O poema abaixo é de autoria de Paulo César Pinheiro, poeta e parceiro de todos os gigantes da MPB nos últimos 40 anos (Baden Powell, Tom Jobim, Edu Lobo, Dori Caymi, Elizeth Cardoso, Clara Nunes – com quem foi casado, etc...).
Foi escrito há quase 20 anos e foi gravado pelo compositor e percussionista Wilson das Neves, num CD que é hoje raridade. É um retrato premonitório do que está acontecendo hoje nas principais cidades brasileiras, principalmente no Rio de Janeiro, a guerra civil não declarada, guerra que as “autoridades” não gostam de divulgar, mas que mata vários inocentes todos os dias.
Nenhum projeto ou iniciativa no campo da política e da economia fará sentido atualmente, se não levar em conta a realidade que o poema expressa.

"O dia em que o morro descer e não for carnaval"
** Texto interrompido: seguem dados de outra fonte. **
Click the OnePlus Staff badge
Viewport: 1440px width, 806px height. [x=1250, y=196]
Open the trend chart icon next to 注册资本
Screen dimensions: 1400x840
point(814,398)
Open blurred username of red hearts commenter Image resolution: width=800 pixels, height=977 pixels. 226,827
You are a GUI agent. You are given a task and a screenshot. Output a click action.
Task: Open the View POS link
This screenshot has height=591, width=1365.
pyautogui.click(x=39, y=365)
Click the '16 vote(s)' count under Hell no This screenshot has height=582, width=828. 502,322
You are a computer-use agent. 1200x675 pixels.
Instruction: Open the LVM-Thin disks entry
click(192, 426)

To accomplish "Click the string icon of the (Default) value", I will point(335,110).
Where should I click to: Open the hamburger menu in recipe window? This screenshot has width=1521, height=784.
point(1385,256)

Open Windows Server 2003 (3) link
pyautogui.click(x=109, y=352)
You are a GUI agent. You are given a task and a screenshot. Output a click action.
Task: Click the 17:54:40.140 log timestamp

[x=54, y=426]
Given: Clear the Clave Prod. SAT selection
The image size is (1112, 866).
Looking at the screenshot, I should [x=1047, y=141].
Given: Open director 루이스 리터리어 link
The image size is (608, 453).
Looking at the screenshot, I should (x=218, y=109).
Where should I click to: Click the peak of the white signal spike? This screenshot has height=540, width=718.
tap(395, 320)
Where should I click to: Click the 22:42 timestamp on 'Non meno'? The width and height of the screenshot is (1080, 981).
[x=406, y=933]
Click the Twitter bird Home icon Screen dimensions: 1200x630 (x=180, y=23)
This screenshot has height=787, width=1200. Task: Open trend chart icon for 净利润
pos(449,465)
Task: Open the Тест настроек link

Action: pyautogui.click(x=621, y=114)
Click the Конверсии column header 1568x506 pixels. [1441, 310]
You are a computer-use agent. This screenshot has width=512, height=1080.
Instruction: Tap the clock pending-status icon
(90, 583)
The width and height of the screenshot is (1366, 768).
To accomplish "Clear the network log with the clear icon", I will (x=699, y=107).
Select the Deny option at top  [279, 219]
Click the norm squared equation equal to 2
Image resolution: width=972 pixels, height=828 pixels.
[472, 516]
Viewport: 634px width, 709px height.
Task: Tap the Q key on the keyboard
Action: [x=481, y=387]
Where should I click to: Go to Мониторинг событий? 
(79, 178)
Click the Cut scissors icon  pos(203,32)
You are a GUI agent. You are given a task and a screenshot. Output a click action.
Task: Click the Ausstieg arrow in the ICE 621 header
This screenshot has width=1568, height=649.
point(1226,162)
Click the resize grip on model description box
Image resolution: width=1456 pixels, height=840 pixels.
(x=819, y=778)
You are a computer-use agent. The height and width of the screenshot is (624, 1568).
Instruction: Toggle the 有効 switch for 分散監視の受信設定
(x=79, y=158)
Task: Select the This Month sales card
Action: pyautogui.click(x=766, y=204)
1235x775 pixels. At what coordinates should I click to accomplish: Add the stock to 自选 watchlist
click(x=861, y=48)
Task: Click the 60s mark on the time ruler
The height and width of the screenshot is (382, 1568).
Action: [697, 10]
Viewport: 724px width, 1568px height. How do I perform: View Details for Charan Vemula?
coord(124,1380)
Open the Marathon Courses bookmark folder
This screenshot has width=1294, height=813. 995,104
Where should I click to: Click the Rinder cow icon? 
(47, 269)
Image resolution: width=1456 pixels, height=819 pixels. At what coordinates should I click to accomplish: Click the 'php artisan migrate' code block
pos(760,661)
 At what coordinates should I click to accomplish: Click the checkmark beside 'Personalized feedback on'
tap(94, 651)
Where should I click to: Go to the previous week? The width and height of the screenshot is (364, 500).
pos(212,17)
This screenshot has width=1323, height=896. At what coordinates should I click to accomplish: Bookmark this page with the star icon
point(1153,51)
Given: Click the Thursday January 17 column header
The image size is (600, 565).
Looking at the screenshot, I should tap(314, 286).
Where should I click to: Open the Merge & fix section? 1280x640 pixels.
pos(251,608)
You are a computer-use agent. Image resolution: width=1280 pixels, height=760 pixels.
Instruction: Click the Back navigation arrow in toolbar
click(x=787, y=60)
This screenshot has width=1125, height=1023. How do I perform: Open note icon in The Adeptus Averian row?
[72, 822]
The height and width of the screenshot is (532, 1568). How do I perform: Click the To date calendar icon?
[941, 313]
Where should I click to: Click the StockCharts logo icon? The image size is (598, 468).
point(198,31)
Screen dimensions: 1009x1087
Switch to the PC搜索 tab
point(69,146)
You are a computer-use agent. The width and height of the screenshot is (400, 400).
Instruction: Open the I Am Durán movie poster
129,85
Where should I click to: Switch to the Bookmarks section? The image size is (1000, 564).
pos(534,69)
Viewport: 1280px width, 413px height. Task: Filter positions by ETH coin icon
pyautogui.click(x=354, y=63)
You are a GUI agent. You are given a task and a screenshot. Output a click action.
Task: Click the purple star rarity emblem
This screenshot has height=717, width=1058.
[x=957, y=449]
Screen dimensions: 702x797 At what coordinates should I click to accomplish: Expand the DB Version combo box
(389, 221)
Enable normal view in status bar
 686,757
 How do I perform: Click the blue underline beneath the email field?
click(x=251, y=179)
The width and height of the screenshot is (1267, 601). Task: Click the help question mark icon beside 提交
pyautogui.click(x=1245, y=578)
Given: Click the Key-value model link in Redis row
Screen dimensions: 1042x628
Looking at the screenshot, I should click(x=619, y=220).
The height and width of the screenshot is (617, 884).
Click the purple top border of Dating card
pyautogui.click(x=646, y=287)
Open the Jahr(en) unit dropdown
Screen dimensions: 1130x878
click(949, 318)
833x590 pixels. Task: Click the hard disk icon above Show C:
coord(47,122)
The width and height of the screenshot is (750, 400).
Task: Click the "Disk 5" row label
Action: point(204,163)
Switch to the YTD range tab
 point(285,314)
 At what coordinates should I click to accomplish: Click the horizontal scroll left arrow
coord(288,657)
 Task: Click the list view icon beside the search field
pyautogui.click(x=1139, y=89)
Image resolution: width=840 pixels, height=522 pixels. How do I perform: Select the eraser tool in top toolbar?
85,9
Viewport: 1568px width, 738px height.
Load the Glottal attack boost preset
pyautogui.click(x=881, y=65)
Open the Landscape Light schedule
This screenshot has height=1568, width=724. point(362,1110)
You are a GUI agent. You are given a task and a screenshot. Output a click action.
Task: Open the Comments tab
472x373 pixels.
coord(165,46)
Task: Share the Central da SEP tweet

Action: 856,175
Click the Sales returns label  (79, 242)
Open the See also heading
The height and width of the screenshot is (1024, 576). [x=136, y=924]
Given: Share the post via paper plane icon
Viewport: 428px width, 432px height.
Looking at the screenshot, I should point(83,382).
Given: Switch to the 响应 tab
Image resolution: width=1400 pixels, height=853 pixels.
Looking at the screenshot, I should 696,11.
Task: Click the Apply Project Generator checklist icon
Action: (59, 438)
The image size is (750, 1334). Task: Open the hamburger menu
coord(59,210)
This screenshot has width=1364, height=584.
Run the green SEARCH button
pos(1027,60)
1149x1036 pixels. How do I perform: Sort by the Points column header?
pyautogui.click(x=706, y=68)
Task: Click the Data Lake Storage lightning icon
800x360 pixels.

O dia em que o morro descer e não for carnaval
Ninguém vai ficar pra assistir o desfile final
Na entrada, a rajada de fogos, para quem nunca viu,
Vai ser de escopeta, metralhadora, granada e fuzil!
(É a guerra civil...)

O dia em que o morro descer e não for carnaval
Não vai nem dar tempo de ter o ensaio geral
E cada ala da escola será uma quadrilha
A evolução vai ser de guerrilha
Que a alegoria é um tremendo arsenal
O tema do enredo vai ser a cidade partida
No dia em que o couro comer na avenida
Se o morro descer e não for carnaval.

O povo virá de cortiço, alagado e favela
Mostrando a miséria sobre a passarela
Sem a fantasia que sai no jornal.
Vai ser uma única escola, uma só bateria
Quem vai ser jurado? Ninguém gostaria
Que desfile assim, não vai ter nada igual.

Não tem órgão oficial, nem governo, nem liga
Nem autoridade que compre essa briga
Ninguém sabe a força desse pessoal
Melhor é o poder devolver pra esse povo a alegria
Senão todo o mundo vai sambar no dia
Em que o morro descer e não for carnaval.


Existe retrato mais atual do Rio de Janeiro do que esse?